X

Cloudera Tutorials

Optimize your time with detailed tutorials that clearly explain the best way to deploy, use, and manage Cloudera products. Login or register below to access all Cloudera tutorials.

Cloudera named a leader in 2022 Gartner® Magic Quadrant™ for Cloud Database Management Systems Get the report

Ready to Get Started?

 

NOTICE

 

As of January 31, 2021, this tutorial references legacy products that no longer represent Cloudera’s current product offerings.

Please visit recommended tutorials:

 

Objective

We are now familiar with the role stream processing plays in data science/engineering applications. Let's use Streaming Analytics Manager (SAM) to create stream topology.

*Information supplied:*
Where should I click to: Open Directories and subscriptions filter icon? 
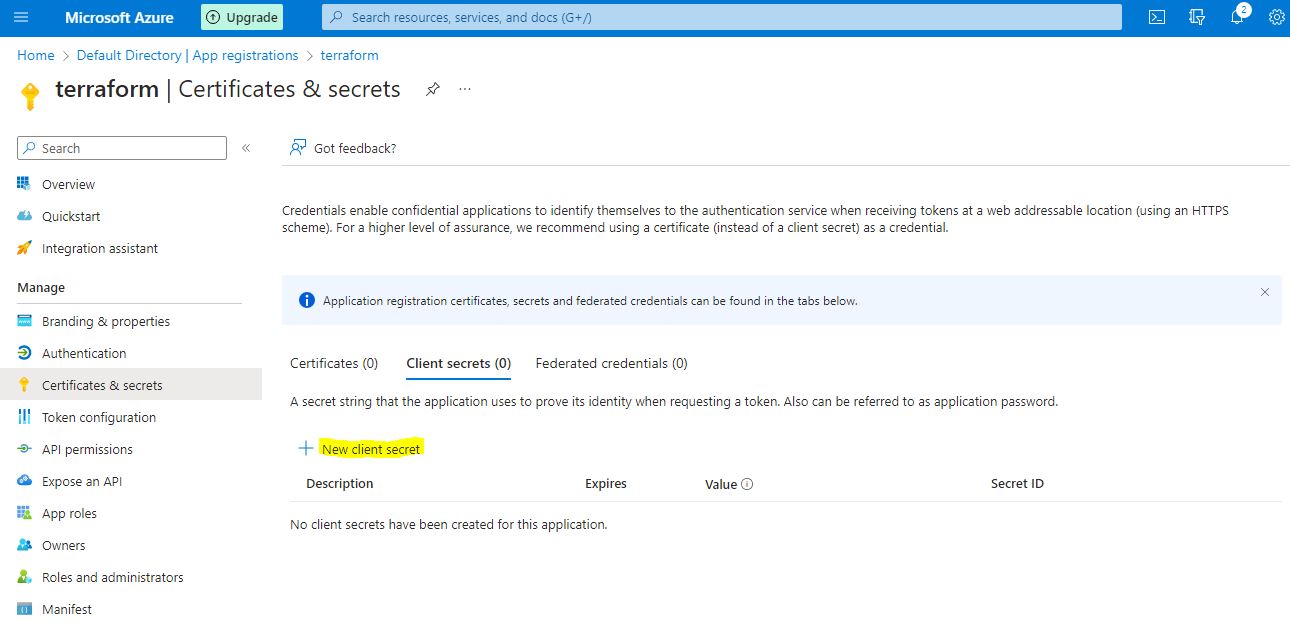[x=1197, y=17]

*Complete the following:*
**A.** From the Cloudera tutorial page, extract the span that begins with the words containing "We are now familiar" and ends with "create stream topology.".
**B.** According to the Cloudera tutorial page, what things do the detailed tutorials explain the best way to do with Cloudera products? List them all.
**C.** Answer these questions from the Cloudera tutorial page:
(i) As of what date does the tutorial reference legacy products?
(ii) Which tool does the Objective say will be used to create stream topology?
(iii) In which year's Gartner Magic Quadrant was Cloudera named a leader, and for what category?

*Answers to the tasks:*
**A.**
We are now familiar with the role stream processing plays in data science/engineering applications. Let's use Streaming Analytics Manager (SAM) to create stream topology.

**B.**
deploy
use
manage

**C.**
(i) January 31, 2021
(ii) Streaming Analytics Manager (SAM)
(iii) 2022, for Cloud Database Management Systems